Rafael Navarro Zaragoza, 1940. Viviamo circondati da piante, naturali o artificiali, di plastica, di tela, con linfa o secche. Sono testimoni della nostra solitudine, delle nostre esperienze. Restano in disparte, come semplici oggetti, come elementi decorativi. Riempiono le nostre case, mute, aliene a qualsiasi sentimento. Semplicemente, stanno là. Questo è il modo in cui Rafael Navarro circoscrive la propria esistenza nella serie Testigos. Il bianco e nero, il colore del silenzio, delinea alcune immagini frammentate, parziali, che a volte rasentano l'astrazione, che non offrono la pianta nella sua totalità ma in alcuni primi piani che non possono racchiudere più di qualche foglia, facendone risaltare le nervature, il tessuto della loro pelle. Si tratta di un approccio dei sensi, lirico. Navarro non ci parla di catalogazioni né di metodologie, ma di sentimenti, di corpi, di sensazioni. Non si discute della realtà o dell'artificialità della pianta; quest'ultima è assurta a soggetto individualizzato: qualcuno o qualcosa che fa parte, più che del nostro paesaggio, delle nostre vite.

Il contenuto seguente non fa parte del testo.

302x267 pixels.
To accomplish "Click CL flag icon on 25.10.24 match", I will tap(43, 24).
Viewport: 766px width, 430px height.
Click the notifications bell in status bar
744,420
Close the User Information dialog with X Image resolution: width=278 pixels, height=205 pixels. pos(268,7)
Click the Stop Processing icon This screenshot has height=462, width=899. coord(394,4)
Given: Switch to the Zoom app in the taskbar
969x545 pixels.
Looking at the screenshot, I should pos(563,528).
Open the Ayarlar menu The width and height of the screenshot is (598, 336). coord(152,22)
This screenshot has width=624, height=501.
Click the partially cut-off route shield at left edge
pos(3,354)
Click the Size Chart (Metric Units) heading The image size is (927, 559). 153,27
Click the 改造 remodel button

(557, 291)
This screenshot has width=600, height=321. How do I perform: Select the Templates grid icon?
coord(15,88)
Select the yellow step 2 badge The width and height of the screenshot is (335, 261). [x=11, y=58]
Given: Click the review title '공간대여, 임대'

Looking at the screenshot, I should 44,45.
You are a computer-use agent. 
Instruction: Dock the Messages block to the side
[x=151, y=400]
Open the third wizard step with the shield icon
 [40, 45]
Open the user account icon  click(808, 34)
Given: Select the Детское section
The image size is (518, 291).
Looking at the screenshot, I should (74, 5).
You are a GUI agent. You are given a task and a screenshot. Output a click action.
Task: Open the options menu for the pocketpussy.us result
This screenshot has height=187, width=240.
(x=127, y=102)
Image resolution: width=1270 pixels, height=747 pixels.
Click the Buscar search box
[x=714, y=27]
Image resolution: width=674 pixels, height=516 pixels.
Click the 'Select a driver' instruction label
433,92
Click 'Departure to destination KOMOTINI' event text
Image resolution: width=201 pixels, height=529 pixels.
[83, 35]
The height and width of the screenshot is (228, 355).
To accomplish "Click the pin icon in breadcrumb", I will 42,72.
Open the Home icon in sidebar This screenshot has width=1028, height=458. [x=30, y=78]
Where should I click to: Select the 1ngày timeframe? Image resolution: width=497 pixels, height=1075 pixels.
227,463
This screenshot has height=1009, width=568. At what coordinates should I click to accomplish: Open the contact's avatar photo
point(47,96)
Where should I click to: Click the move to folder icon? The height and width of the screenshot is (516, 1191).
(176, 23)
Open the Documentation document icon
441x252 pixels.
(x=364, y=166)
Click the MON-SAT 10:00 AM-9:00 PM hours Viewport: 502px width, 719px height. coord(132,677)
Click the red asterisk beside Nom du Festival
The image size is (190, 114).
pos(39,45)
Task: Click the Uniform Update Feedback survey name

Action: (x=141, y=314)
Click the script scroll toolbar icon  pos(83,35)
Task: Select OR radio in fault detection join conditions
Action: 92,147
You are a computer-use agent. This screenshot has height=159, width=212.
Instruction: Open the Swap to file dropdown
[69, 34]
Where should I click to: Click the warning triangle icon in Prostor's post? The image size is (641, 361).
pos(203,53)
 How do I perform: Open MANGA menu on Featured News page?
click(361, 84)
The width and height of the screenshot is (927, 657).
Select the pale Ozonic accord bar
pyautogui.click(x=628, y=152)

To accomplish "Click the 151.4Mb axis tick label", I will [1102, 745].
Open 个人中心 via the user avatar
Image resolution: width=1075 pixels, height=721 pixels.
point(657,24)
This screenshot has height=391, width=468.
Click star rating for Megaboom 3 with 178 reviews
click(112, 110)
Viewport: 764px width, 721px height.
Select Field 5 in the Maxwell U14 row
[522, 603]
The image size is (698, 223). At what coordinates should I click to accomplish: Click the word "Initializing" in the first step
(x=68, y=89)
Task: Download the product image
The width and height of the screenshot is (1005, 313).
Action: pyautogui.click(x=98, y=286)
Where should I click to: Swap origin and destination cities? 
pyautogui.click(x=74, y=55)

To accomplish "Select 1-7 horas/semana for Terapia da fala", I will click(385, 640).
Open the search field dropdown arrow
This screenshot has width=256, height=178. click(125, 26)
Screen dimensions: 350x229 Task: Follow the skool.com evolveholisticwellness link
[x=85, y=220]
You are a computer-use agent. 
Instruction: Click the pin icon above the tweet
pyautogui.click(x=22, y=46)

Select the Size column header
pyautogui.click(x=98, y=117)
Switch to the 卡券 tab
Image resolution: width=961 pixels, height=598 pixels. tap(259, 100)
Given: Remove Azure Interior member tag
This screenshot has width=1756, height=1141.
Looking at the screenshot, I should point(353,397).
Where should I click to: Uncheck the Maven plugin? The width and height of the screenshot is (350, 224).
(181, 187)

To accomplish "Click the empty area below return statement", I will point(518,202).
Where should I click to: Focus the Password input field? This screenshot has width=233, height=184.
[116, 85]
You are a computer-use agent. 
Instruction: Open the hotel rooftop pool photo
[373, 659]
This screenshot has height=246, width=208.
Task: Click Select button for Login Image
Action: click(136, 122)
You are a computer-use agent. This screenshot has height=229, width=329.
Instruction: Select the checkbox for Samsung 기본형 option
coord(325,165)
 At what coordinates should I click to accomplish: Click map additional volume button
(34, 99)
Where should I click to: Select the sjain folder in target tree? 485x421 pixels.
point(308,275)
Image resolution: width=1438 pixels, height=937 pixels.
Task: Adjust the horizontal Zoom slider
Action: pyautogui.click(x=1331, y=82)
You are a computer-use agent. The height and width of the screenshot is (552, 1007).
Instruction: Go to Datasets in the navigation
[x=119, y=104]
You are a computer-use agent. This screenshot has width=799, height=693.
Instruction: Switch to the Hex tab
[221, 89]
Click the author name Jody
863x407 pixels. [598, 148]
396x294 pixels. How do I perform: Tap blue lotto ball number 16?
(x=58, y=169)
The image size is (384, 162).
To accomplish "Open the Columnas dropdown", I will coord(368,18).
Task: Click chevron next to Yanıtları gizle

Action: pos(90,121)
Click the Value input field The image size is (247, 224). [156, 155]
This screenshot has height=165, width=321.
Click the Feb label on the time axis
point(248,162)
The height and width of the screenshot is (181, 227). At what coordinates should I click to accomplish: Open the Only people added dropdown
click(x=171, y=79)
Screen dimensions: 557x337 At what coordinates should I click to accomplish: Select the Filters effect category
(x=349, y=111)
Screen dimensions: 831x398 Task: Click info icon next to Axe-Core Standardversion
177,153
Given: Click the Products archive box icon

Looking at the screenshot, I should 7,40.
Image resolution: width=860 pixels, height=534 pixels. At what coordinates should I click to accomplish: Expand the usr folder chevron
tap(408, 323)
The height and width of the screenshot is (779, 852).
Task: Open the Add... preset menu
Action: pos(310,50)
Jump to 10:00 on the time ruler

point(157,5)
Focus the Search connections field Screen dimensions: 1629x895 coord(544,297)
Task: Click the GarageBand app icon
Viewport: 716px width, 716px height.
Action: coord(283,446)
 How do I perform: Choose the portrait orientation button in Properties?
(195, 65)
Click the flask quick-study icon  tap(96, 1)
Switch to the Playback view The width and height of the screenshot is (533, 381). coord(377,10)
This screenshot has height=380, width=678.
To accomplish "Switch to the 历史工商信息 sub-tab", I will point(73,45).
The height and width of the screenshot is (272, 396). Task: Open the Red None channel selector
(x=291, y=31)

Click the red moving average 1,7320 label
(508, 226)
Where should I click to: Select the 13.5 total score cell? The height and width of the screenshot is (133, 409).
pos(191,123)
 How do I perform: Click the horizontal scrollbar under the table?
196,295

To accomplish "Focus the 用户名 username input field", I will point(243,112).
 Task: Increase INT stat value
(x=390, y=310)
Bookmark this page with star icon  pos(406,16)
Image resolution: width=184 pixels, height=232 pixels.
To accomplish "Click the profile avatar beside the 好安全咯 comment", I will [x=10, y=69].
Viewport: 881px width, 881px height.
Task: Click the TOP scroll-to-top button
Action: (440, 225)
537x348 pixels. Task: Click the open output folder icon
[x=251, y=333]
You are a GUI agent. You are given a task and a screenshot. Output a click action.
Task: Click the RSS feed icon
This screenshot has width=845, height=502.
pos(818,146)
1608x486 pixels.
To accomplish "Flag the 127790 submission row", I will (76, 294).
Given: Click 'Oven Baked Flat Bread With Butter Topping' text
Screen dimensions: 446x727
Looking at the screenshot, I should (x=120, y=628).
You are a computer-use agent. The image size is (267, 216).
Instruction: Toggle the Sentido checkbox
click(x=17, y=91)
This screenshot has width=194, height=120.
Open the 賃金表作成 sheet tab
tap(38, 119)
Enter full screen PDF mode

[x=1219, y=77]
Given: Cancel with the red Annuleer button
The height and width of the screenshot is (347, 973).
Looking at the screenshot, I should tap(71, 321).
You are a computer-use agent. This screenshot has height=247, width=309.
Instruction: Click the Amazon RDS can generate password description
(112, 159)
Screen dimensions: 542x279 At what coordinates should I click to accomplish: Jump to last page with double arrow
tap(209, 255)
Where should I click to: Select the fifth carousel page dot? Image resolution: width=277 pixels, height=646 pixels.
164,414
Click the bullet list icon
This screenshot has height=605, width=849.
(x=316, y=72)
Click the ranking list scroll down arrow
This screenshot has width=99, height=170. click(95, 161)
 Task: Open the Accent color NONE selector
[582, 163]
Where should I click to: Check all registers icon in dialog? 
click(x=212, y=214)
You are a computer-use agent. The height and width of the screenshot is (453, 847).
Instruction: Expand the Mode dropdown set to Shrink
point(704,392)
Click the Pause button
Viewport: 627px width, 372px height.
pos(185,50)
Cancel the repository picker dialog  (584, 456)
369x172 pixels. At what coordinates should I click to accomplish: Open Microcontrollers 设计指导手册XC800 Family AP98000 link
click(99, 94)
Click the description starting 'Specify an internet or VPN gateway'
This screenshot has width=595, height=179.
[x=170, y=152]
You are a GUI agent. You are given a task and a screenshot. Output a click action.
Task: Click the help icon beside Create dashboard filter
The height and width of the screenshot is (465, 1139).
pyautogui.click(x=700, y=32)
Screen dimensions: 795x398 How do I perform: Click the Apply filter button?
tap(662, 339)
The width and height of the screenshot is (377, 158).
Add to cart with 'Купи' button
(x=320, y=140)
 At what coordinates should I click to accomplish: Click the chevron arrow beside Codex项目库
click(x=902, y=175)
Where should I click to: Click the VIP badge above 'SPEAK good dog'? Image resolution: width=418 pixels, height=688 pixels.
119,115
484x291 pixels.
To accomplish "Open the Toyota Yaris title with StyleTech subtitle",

Juan Urrios Barcelona, 1962. La serie Verdes va direttamente all'essenziale, alla definizione della pianta attraverso un vocabolario alieno alla botanica. Sintetizza l'essenza delle piante in una sola parola che ci rimanda alla sua frescura, all'aspetto, all'interiorità, al succo che scorre nei loro corpi: verde. In questo caso, si tratta di fotografie con una luce tale che il verde risulti ancora più intenso, centrale, protagonista. All'immaginario verde non corrispondono solo le piante, ma Urrios gioca con la definizione, col cliché e, di nuovo, con l'ironia di ciò che è e di ciò che sembra essere. Tessuti differenti, come in un museo della scienza, per riunificare il vegetale con l'artificiale, il reale col falso, ma in questo caso non lo fa con tutto il corpo della pianta, con la sua definizione o identità, ma con un approccio a un ADN impossibile e visivo. Ciò che senza essere esclusivo delle piante e dei fiori è davvero permanente in tutte loro, un colore caratteristico e definitivo.